Mordecai Anielewicz has become the poster boy of the Jewish uprising in the Warsaw Ghetto. This because he was the leader of the Jewish Fighting Organisation. History always has to single out one individual to represent any uprising. However, there's little evidence that he was more courageous or instrumental in what happened than countless other individuals and Yitzhak Zuckerman here tells the story of many of these people. Though he's never critical of Anielewicz you sense he's a bit irritated by all the credit he gets. (Rather than leave his bunker and emerge with guns blazing Anielewicz and his girlfriend took cyanide, which has an unfortunate parallel with the Infamous couple in the Berlin bunker. Other fighters in that bunker escaped and there's a feeling that maybe Anielewicz's nerves were shredded.) Zuckerman, vice leader of the Jewish Fighting Organisation, wasn't in the ghetto when the uprising occurred; he was over on the Aryan side procuring more weapons. Had he died in the ghetto no doubt his fame would be much greater. However, the truth is, in the final count, he eclipses Anielewicz for courage and devotion to the Jewish cause in Poland. Every single day he risks his life providing the means of survival to an entire underground of Jews in hiding.

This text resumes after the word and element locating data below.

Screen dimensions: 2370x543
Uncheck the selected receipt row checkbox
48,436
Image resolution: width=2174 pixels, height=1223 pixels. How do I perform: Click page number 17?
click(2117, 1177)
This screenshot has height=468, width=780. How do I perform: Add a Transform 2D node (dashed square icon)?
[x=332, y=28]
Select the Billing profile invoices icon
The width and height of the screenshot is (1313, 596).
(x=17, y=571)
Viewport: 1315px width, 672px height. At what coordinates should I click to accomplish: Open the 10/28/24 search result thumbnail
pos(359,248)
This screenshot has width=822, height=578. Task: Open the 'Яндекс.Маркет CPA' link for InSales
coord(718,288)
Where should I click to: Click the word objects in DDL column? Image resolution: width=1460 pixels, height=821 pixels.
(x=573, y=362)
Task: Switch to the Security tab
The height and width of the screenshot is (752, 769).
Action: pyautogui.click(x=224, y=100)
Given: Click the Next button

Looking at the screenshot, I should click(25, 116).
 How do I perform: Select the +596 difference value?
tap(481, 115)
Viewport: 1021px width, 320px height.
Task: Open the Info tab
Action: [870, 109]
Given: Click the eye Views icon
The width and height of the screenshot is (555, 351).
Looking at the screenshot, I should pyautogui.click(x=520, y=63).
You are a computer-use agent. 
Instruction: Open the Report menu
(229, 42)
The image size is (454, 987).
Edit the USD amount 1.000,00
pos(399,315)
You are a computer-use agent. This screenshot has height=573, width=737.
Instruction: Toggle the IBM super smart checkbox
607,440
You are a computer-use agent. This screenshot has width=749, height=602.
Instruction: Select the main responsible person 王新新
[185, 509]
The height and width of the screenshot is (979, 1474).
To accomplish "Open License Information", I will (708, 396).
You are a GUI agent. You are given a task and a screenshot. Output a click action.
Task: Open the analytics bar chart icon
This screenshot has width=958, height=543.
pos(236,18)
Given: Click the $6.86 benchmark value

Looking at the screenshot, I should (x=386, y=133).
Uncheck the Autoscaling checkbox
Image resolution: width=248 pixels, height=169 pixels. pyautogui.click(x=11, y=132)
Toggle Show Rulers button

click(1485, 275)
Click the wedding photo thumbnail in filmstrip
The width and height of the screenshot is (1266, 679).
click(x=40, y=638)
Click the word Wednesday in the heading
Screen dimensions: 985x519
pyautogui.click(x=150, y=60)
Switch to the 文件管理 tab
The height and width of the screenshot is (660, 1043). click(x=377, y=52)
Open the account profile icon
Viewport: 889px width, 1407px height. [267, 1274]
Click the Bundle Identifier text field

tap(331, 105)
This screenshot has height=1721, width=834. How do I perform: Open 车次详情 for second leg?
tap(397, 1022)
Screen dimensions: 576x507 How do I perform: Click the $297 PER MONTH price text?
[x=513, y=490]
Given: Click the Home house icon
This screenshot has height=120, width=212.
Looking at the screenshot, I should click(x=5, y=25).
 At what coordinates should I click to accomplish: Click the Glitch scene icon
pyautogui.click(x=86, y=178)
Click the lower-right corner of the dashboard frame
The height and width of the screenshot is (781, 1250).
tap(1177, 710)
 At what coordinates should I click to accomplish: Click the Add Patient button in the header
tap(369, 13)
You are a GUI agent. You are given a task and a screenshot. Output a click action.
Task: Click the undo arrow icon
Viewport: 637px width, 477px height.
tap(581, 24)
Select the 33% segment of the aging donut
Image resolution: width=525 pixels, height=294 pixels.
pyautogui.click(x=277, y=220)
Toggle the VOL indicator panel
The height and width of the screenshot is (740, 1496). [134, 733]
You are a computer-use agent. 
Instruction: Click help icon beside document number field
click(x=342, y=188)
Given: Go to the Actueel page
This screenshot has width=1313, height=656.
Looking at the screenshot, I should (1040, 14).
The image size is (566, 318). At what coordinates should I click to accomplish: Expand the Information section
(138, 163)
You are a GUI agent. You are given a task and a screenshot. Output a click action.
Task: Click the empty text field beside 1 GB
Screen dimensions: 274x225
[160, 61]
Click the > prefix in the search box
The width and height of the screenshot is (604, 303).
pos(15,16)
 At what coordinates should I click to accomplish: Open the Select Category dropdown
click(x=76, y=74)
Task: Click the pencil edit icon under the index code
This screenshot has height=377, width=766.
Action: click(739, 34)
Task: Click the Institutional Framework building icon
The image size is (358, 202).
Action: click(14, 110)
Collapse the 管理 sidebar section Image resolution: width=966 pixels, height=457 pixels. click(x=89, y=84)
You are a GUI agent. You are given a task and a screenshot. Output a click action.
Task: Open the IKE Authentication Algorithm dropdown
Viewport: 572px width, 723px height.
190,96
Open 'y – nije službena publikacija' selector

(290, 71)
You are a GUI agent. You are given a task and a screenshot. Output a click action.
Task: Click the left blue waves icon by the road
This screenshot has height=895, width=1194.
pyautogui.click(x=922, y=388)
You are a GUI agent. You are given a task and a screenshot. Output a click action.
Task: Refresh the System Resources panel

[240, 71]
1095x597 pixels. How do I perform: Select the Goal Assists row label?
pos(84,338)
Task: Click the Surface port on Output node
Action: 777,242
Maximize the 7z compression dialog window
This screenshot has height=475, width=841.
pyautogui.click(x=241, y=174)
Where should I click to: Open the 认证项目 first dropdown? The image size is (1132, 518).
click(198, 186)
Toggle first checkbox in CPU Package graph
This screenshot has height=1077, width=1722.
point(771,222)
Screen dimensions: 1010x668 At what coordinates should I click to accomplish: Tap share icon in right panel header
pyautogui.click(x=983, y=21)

Incredibly, this book is composed of interviews with Zuckerman. Incredible because it's almost 700 pages long and fabulously detailed. I grew more and more fond of Zuckerman and his wife Zivia and his friend Marek Edelman as the book progressed. At a certain point you perhaps realise it's easier to engage the Nazis in a fight to death than to live every day on the edge of your nerves catering to the needs of Jews in hiding in a city swarming with informers, blackmailers and Gestapo. It's usually, I find, the individuals who don't hold a weapon who are the most courageous of all.
The most disturbing event described in this book is perhaps the pogrom carried out by Poles after the war ends when dozens of Jews are murdered in cold blood. Truly unbelievable that there were still people who, having learned about the death camps, were still embracing Nazi racial policies. No surprise that Zuckerman immediately goes to their aid and whisks away the survivors.
This book is probably not recommended for anyone simply wanting an overview of the struggles of the Jews in Warsaw. I suspect you already need to have a grasp of the subject to fully appreciate it. This is like the inside story. Also fascinating are the insights into all the various Jewish political organisations. It's interesting that ultimately most of the resistors came from Zionist youth movements while the communists and many of the socialists were largely impotent.
Yitzhak Zuckerman, an amazing inspirational man, and his wife Zivia, an amazing inspirational woman.